Structure Type: built works - commercial buildings - banks (buildings); built works - commercial buildings - office buildings
Designers: [unspecified]
Dates: constructed 1852
2 stories
Overview
On 03/18/1852, Henry Wells (1805-1878) and William George Fargo (1818-1881) chartered their banking and express services business, Wells Fargo and Company, in New York State. From their headquarters in New York, they sent representatives to found a San Francisco bank by 06/1852, which navigated a precarious and unscrupulous banking scene in the Gold Rush capital. Samuel P. Carter, head of express services, and Reuben W. Washburn, head of banking, opened the first bank headquarters at 424 Montgomery Street. a tidy, two-story, brick building. Wells Fargo and Company would operate in these small quarters from 1852 until 1855.
Building History
When Wells Fargo and Company opened this first Pacific Coast headquarters on 07/13/1852, the company already had two competitors in banking and express services.
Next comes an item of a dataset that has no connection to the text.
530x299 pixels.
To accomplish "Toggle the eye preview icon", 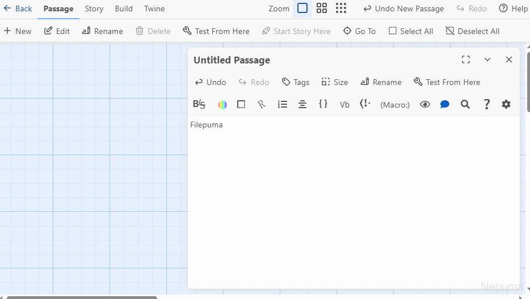I will coord(425,104).
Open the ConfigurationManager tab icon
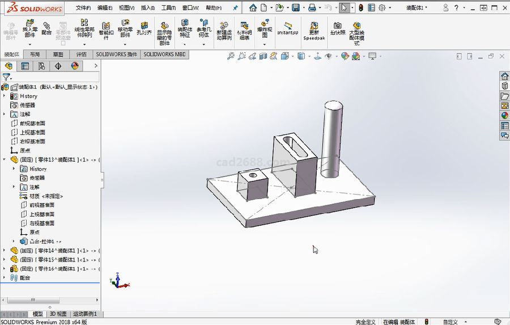Image resolution: width=510 pixels, height=325 pixels. coord(41,66)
The Saint Louis-based bank Page, Bacon and Company had established itself as the leading bank in the state, and the Adams Express Company had become its primary express service provider. Gold was the primary focal point of San Francisco business, with both Adams and Page, Bacon doing business in both banking gold deposits and moving mined gold physically within CA and between CA and New York CIty, the nation's banking capital. While sustained panning in streams proved too labor intensive to be practical, the 1853 introduction of hydraulic mining techniques in CA greatly increased gold production until the 1880s. Hydraulic mining involved the use of machines that could force water through hoses at high pressure, enabling miners to separate large amounts of gold-bearing alluvial soils and quartz veins and direct the gold-soil-stone gravel through filtering mechanisms such as rocker or sluice boxes. The densest mineral, gold, settled at the bottom of these sifting machines.
"Hydraulicking" proved very successful until a drought began in CA in 1854. This drought greatly curtailed the water available for hydraulic mining and caused severe econmic repercussions. Miners could not find the gold with which they could repay loans for new equipment; merchants were not paid for equipment and provisions sold on credit, and banks soon faced runs that devastated financial reserves. All of this economic dislocation in CA triggered mulitple runs on San Francisco banks in 1855, now known collectively as the Bank Panic of 1855. (Signficant runs on San Francisco banks occurred on 02/22/1855 and another beginning on 05/01/1855. The February run seriously depleted Page, Bacon's reserves, and the May run ruined it.)
The Saint Louis headquarters of Page, Bacon and Company faced a run in early 1855. According to the Huntington Library: "...Various factors, among them falseness on the part of Page & Bacon's New York correspondents, and involvement in the financing of the Ohio & Mississippi Railroad, compelled the St. Louis house to close its doors." (See Huntington Library, "Inventory of the Henry Douglas Bacon Papers, ca. 1766-1906," accessed 08/25.2016.) News of the Saint Louis bank made its way back to San Francisco by 05/01/1855. The manager of the American Theatre in San Francisco got the first news of the bankruptcy and withdrew his $10,000, triggering a run on the holdings of both the Page, Bacon and Adams offices in San Francisco's Parrott Building. (Another bank, Markwell, Caspair and Company, declared bankruptcy on 05/07/1855.) The panic depleted both leading institutions of their deposits and eroded public confidence in them. In the breach, Wells Fargo and Company, a more conservatively-run institution, gained public favor and deposits. Business became so good for Wells Fargo that it took over the spaces vacated by its two main competitors in the grand Parrott Building by late 1855.